Los costos sanitarios en Estados Unidos han aumentado a un ritmo superior a la inflación, generando preocupaciones significativas sobre la sostenibilidad del sistema de salud. Un estudio reciente ha profundizado en las causas de esta alza y ha identificado varios factores que podrían transformar la manera en que se distribuyen los recursos en el sector salud. Aportando un enfoque innovador, el estudio sugiere que la implementación de un sistema de salud universal podría no solo reducir costos, sino también salvar vidas.
Alison Galvani, profesora de Epidemiología y directora del Yale Center for Infectious Disease Modeling and Analysis, ha señalado que un cambio hacia un sistema de Medicare para todos podría eliminar los derroches generados por intermediarios administrativos y precios elevados de los medicamentos. Se estima que esta transformación podría generar ahorros superiores a un billón de dólares y salvar 114,000 vidas anualmente. Los hallazgos revelan que la inversión en salud no solo es coste-efectiva, sino esencial para garantizar una atención más equitativa.
El modelo utilizado por los investigadores identifica cinco fuentes clave de ahorro: precios farmacéuticos reducidos, pagos a los proveedores al nivel de Medicare, menores costos administrativos, disminución de la facturación fraudulenta y un número reducido de visitas a emergencias y hospitalizaciones evitables. Aunque las proyecciones están basadas en suposiciones conservadoras, incluso en un escenario moderado se prevé que los ahorros alcancen al menos 663 mil millones de dólares al año. Esta cifra contempla además un gasto adicional estimado de 304 mil millones para cubrir necesidades médicas no satisfechas, así como la retribución por atención que actualmente queda sin pagar y la provisión de cobertura dental universal.
Impacto en la Mortalidad
Aparte de los beneficios económicos, el estudio también sugiere que un sistema de salud universal podría prevenir miles de muertes cada año. Se estima que alrededor de 62,863 fallecimientos anuales podrían evitarse con una cobertura adecuada para todos, de los cuales cerca de la mitad, es decir, 29,631, corresponderían a personas ya aseguradas pero con una cobertura insuficiente. Estos son los denominados ‘bajo asegurados’, un grupo de más de 45 millones de adultos en edad laboral que enfrentan deducibles y gastos compartidos que dificultan el acceso a la atención.

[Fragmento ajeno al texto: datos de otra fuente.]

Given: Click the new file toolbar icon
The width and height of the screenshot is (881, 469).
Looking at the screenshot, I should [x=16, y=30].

La revisión también destaca que revertir las desmejoras en la cobertura y otras políticas de salud implementadas desde 2025 podría llevar a la prevención de 51,311 muertes adicionales, lo que incrementaría el total de vidas salvadas a 114,174 al año. Este análisis no solo se centra en los ahorros monetarios, sino que también pone de relieve el costo humano del actual sistema sanitario.

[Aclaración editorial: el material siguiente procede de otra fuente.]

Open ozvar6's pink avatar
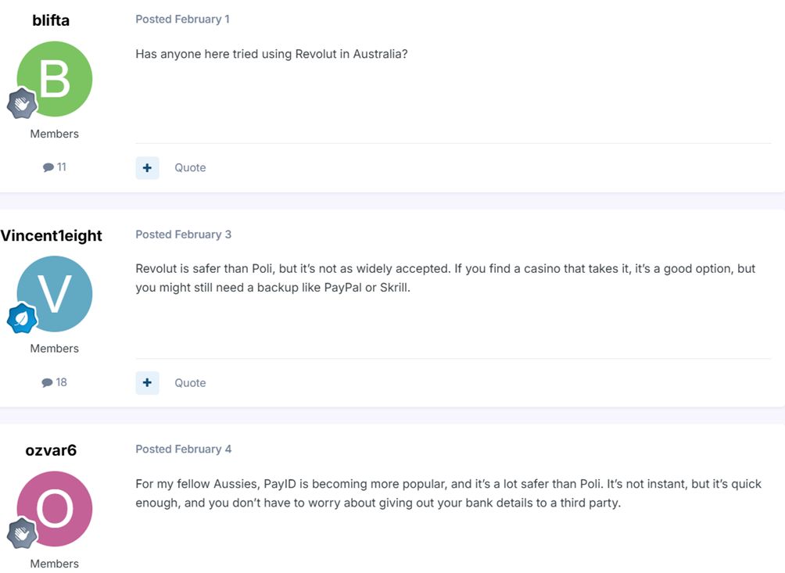 tap(54, 508)

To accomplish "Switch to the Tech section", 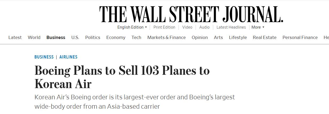I will pos(136,37).
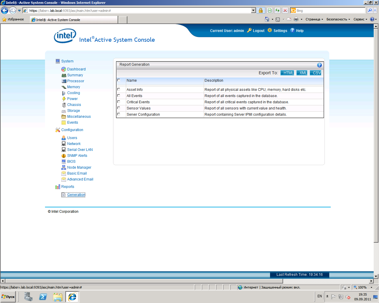This screenshot has width=379, height=303.
Task: Click the Node Manager icon in sidebar
Action: [x=64, y=167]
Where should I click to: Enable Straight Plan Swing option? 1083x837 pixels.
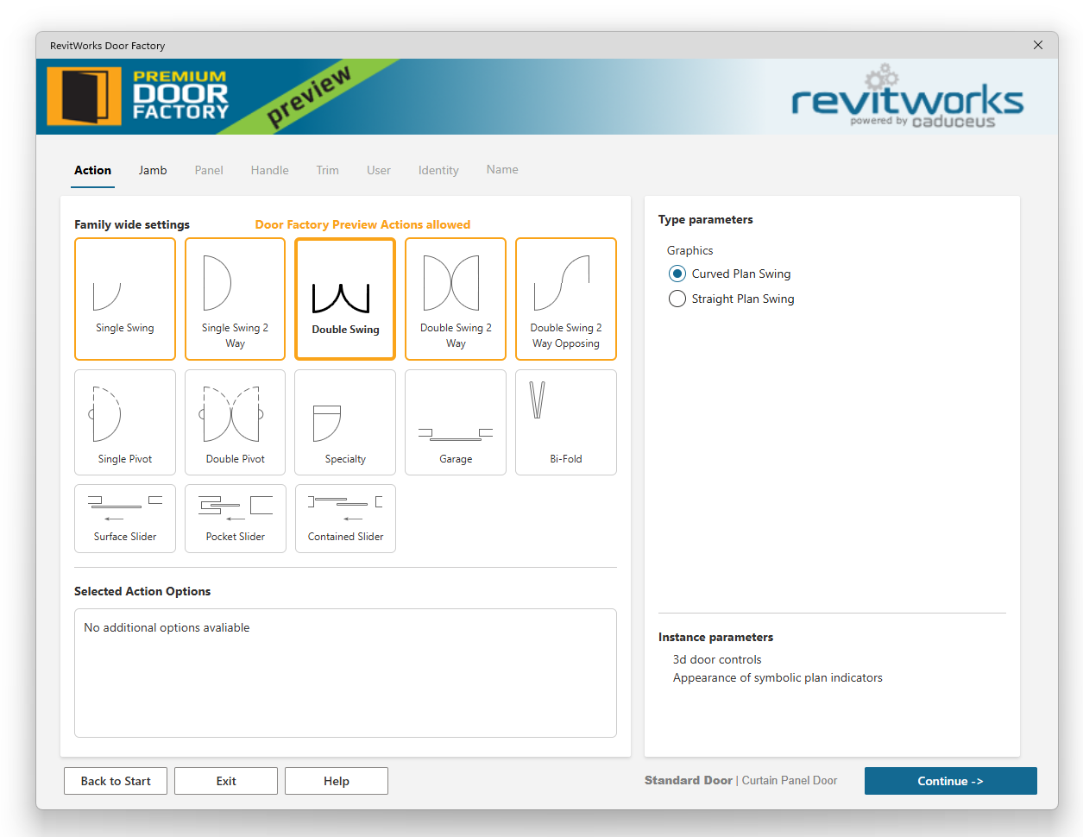click(x=677, y=299)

Es importante tener en cuenta que los investigadores advierten sobre la falta de datos directos sobre la mortalidad excesiva entre adultos infraasegurados, lo que ha requerido un modelado del riesgo. Además, la evaluación de gastos no incluye costos de transición, pérdidas de empleos administrativos ni las respuestas de los proveedores a los cambios en las tarifas de Medicare.